The North Western Sahara Aquifer System (NWSAS) is characterized by unsustainable groundwater exploitation whose magnitude depends on the still unclear recharge value. It is extending over Libya, Tunisia, and Algeria, with an area of 106 km2. Here, we proposed an integrated approach combining Gravity Recovery and Climate Experiment (GRACE) and Global Land Data Assimilation System (GLDAS) data to reconstruct groundwater storage variations (ΔGWS) between April 2002 and July 2016. ΔGWS values are then introduced in a regional water budget equation accounting for the temporal evolution of withdrawals and natural discharge to calculate the time variations of the recharge. Yearly reconstruction of the recharge shows a large variability with alternation of net positive recharge and periods of net diffuse discharge associated with evaporation.
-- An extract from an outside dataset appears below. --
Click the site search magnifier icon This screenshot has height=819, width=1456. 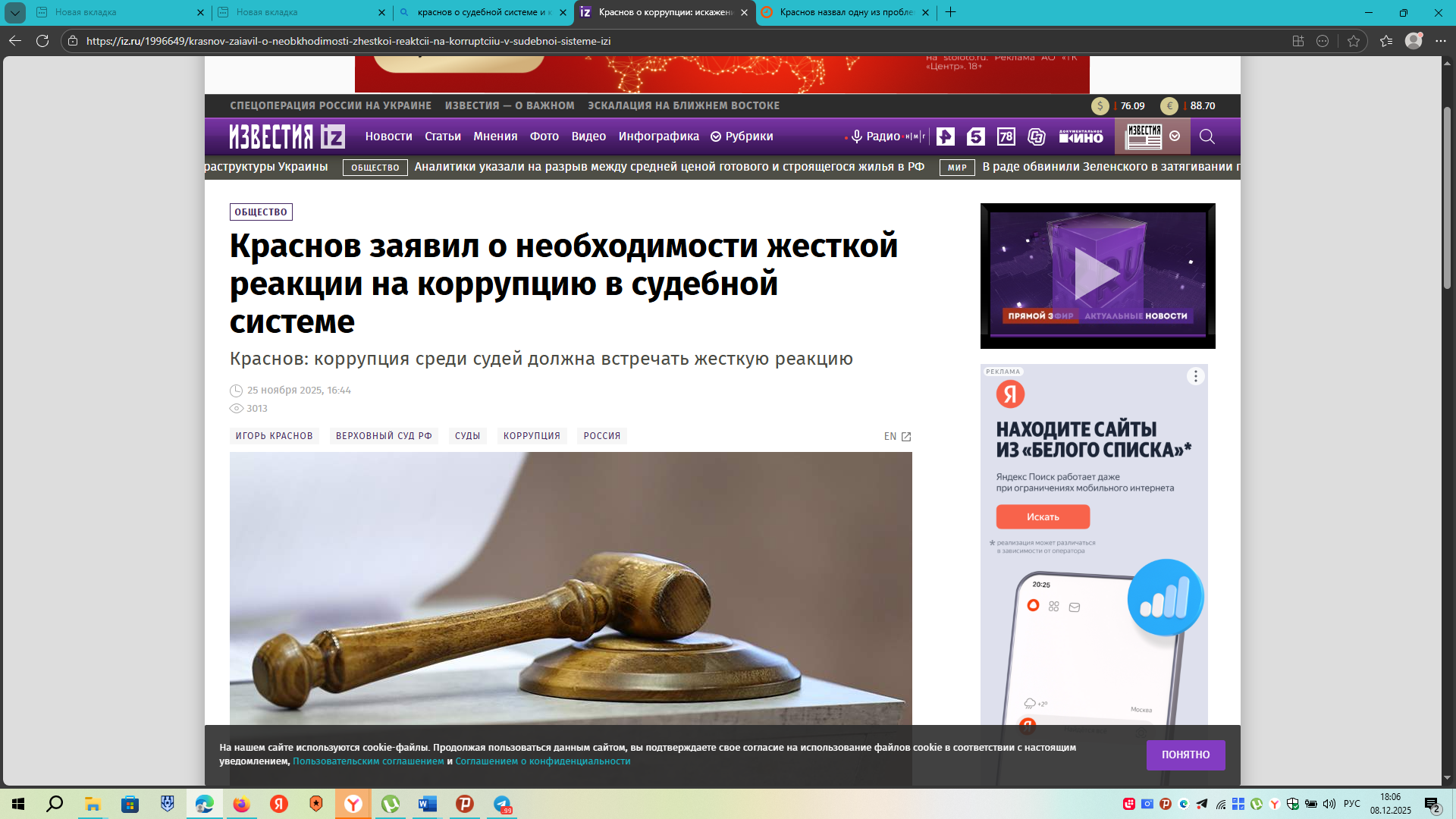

The temporal average effective recharge value for the period of interest is 1.76 ± 0.44 mm yr−1. Lag-times for the recharge to reach the water table of 45 and 100 yrs characteristic of a diffuse recharge and corresponding vadose thickness in the range 3.90 ± 3.60 and 8.60 ± 8.10 m were identified using a cross-correlation analysis between reconstructed annual recharge and annual rainfall (AR). Statistical interpretation of the relation between ΔGWS, AR, and withdrawals shows that the anthropogenic effect (groundwater extraction) is the main controlling factor (99% of explained variance) in comparison to AR variations for the ΔGWS time series under consideration. A relation between long-term recharge and average annual rainfall (AAR) suggests a recharge representing 1.8 ± 0.3% of AAR in transboundary aquifers of the Saharan belt.